Mãe é presa suspeita de envenenar filho de 8 anos com chumbinho no interior de SP

Mulher está em estado grave na UTI e a criança permanece internada com quadro estável; polícia investiga tentativa de homicídio e possível motivação por vingança

Criança vítima de envenenamento segue internada na Santa Casa de Araçatuba - Imagem: Reprodução

Lívia Gennari Publicado em 04/09/2025, às 15h38

A Justiça determinou a prisão temporária de uma mulher de 47 anos suspeita de tentar matar o próprio filho, de oito anos, ao colocar veneno em um lanche que ambos consumiram na noite da última sexta-feira (29), em Araçatuba, no interior de São Paulo.

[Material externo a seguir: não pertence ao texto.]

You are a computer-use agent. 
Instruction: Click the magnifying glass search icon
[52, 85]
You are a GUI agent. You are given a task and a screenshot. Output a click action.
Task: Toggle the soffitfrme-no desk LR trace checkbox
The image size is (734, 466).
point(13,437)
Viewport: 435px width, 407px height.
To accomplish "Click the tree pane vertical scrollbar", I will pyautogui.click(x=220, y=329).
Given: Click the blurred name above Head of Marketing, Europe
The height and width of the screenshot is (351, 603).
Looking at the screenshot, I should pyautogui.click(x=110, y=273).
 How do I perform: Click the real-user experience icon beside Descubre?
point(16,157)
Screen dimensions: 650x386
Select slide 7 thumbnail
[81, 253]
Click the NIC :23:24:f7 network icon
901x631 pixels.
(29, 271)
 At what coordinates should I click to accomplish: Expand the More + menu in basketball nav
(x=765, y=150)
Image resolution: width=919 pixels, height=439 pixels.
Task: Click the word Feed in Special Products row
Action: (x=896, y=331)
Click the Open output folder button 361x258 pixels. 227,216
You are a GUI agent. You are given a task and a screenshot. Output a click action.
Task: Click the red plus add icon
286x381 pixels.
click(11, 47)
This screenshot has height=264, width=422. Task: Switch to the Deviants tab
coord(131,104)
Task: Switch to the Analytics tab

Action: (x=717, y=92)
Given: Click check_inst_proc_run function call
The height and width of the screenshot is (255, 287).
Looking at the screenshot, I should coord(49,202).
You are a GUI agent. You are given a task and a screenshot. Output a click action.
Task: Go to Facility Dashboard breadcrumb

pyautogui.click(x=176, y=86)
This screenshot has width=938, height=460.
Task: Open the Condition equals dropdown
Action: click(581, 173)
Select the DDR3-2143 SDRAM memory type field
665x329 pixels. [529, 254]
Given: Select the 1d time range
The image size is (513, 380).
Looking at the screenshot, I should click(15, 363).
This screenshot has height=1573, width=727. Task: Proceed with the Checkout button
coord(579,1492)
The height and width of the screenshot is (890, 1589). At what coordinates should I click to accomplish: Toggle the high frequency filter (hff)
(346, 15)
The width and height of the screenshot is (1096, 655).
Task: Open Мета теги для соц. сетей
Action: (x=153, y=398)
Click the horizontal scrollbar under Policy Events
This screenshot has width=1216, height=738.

De acordo com a Polícia Civil, a suspeita teria usado um veneno conhecido como “chumbinho” na comida, que depois foi ingerida pela criança. O caso é investigado como tentativa de homicídio, e um inquérito foi aberto para apurar as circunstâncias do envenenamento.

Segundo o boletim de ocorrência, a mulher comprou o veneno em Araçatuba, colocou na comida e, em seguida, decidiu retornar a Valparaíso com o filho. Durante o trajeto, ela começou a ligar para familiares e vizinhos. Uma vizinha acionou o irmão, que encontrou mãe e filho em uma praça de pedágio na Rodovia Marechal Rondon (SP-300) e os levou para atendimento em Valparaíso, com apoio da Polícia Militar.

Mãe e filho foram internados: o menino passou por lavagem estomacal e foi transferido para a Santa Casa de Araçatuba, onde permanece estável. Já a mulher, segue internada em estado grave na UTI do Hospital Estadual de Mirandópolis, sob escolta policial.

De acordo com o delegado José Vitor Soares de Oliveira, a mulher sofre de depressão. Ela e a criança saíram de Valparaíso na noite da última sexta (29), para comemorar o aniversário dela em Araçatuba.
O delegado informou ainda que a mulher está separada do pai da criança e que os telefonemas não indicam arrependimento imediato, já que ela não pediu socorro em nenhum momento. A polícia não descarta que o crime possa ter sido motivado por vingança.

A investigação segue em andamento para esclarecer todos os detalhes do caso. A Polícia Civil mantém acompanhamento próximo da criança e da mãe, enquanto familiares acompanham a evolução do quadro clínico de ambos.